Consumers increasingly want sweet treats outside of standard bakery hours, and eateries across the country are capitalizing on the opportunity by staying open late.
At La Panaderia bakery in San Antonio, pastries and coffee are the stars of breakfast. But it’s the after-dinner crowd that brings in the big money. These customers are willing to spend more money, and they’re looking for standout after-dinner treats like fancy chocolate mousse or cake, rather than simpler, less expensive pastries, co-owner Jose Caceres says.
“They want an experience,” he notes. “They are looking for a real dessert, a special creation.”
The late-night sales opportunity experienced at La Panaderia and other bakeries across North America can be attributed to a couple of factors. “It’s driven largely by more overarching snacking trends,” says Kelly Weikel, director of consumer insights at Technomic. “It also relates to consumers looking at foodservice as a place to relax and socialize, which is starting to be seen across channels. That’s even in segments like bakery, which haven’t traditionally been a place for that, particularly in the evening or later.”

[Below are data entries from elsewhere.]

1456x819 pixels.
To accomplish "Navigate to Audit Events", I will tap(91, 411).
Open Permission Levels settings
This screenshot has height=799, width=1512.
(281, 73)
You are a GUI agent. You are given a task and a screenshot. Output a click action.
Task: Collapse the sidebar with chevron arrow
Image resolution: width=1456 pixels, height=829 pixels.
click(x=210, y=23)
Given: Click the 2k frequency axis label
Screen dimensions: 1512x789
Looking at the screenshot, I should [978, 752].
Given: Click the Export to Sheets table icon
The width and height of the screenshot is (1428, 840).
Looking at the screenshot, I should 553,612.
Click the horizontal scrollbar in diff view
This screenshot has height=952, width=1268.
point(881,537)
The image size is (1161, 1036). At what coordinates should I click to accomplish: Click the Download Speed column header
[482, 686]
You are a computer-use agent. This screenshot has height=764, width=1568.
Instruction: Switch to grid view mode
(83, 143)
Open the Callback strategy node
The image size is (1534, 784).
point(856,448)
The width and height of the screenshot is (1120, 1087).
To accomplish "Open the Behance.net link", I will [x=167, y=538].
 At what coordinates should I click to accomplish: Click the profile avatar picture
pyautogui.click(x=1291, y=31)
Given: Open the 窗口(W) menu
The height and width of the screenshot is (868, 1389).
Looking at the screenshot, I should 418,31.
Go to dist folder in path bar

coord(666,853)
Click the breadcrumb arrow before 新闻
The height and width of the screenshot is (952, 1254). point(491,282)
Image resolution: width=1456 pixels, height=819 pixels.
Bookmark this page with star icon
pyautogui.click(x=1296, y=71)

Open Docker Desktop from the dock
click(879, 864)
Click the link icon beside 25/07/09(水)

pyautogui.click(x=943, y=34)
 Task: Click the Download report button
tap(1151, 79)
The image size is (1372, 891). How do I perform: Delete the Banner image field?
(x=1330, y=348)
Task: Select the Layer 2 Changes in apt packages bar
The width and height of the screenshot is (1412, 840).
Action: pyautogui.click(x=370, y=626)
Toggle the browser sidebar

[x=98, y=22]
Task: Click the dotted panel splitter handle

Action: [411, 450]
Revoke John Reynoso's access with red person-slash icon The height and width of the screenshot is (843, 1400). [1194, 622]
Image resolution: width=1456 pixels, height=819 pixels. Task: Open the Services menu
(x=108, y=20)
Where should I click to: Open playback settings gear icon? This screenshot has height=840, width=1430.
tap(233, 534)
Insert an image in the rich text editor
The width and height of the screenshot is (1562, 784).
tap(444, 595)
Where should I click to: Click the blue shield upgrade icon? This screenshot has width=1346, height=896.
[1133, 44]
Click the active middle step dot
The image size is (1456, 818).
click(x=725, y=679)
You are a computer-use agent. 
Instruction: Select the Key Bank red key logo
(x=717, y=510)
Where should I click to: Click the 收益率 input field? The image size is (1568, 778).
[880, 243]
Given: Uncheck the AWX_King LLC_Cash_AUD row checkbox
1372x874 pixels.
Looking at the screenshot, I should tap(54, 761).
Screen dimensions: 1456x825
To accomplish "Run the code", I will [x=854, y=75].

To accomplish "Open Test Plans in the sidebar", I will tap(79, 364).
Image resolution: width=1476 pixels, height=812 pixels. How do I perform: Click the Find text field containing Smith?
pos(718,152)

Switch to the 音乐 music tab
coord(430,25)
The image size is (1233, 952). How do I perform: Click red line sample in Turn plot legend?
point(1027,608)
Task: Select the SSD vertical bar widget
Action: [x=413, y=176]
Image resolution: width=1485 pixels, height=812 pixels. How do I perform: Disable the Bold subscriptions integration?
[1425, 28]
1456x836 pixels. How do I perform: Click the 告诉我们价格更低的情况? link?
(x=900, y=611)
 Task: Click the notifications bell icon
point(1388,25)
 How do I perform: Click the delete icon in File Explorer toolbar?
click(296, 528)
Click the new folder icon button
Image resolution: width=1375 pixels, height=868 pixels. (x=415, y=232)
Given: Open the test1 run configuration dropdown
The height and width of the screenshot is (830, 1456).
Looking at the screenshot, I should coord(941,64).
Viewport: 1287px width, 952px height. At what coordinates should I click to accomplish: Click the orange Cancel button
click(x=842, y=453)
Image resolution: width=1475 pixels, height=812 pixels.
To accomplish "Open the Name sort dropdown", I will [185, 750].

Younger consumers are leading this trend, with 20 percent of 18- to 34-year-olds choosing to eat dessert at a different eatery from where they ate dinner, compared with 11 percent of those over 35, according to Technomic.
In addition, millennials want atypical, memorable food experiences, which makes the novelty of late-night bakeries appealing to this demographic, says Jared Flowers, senior consultant with National Restaurant Consultants.
La Panaderia’s late-night customers often come in groups or on dates, and they tend to splurge, Caceres says. To satisfy their appetites for more premium desserts, at night, he swaps out his menu of morning favorites—pastries and breakfast breads—with more expensive offerings like chocolate cake and flan. He also offers alcohol in the evening hours to help boost the total check per customer, though he says that even without the liquor, late-night guests spend more than daytime visitors.
While younger diners may be leading the demand for late-night dessert experiences, that doesn’t mean bakers should focus solely on this consumer group. Older Americans like to snack just as much as younger generations. A 2016 survey by UK-based market research firm GlobalData found 37 percent of Americans snack between dinner and bedtime. And late-night snacking is more common among older adults: Forty-nine percent of 55- to 64-year-olds snack late, compared with 22 percent of 25- to 45-year-olds, according to Tom Vierhile, director for GlobalData.
Whether evening snackers prioritize a memorable experience or a delicious treat, most want fresh food and quality service, so they’ll likely visit a bakery rather than a vending machine or convenience store.
“More people would prefer a fresh baked good over a processed meal,” Flowers says.
As for the specific late-night sweets consumers crave, 40 percent like to eat something frozen and 21 percent go for cake, according to Datassential. Other popular evening snacks are cookies, cheesecake and pie. “Lighter, hand-held pastries are most preferred for breakfast, but heavier foods are more preferred later in the day,” Weikel says.
Tracy Watkins, the manager of Cosmic Cookie Bakery in Charlotte, North Carolina, has seen firsthand how bakery cravings shift toward more indulgent at night. The bakery initially kept its doors open late because bakers were already in there working. “We have so many items on our menu, so it takes a long time to get everything done,” Watkins says. The decision indirectly paid off: The bakery is now open until midnight six nights a week, and the majority of its customers come in during the final few hours before closing. These night owls tend to be less concerned about their calorie intake and often order more items than the daytime crowd, Watkins says.
Cosmic Cookie Bakery, which focuses on desserts like cookies, brownies, cakes and cupcakes, doesn’t change its menu at night, but bakeries that offer a larger range of goods can test a handful of heavier or premium options at a time and tweak their menus based on sales.
In addition to offering a memorable atmosphere and the right mix of indulgent treats, bakeries that are considering extending their hours to evenings should pay attention to their surroundings. Neighborhood environments and the bakery’s dynamic with other businesses can determine what will resonate most with consumers.
For instance, Alex Black realized the University of Florida college crowd of Gainesville, Florida, would be prime for a late-night dessert spot—a place where students could stop in on their way to or from parties or dates. “The college crowd is the target mark,” Black says. “I used to go out […] downtown, and we were thinking about doing a late-night food stand, and I had the idea of doing something sweet like fried desserts.” So in 2016, he launched Dank Cakes, a funnel cake eatery open from 9 p.m. to 2 a.m. It’s a hit with college students in a neighborhood where few other eateries offer novelty late-night sweets. Funnel cakes are roughly $6 each, and customers can add toppings like refried Oreos and ice cream for an additional cost. “It’s been very successful,” Black says.
With the right customer insights, menu offerings and competitive edge, bakeries can achieve late-night success.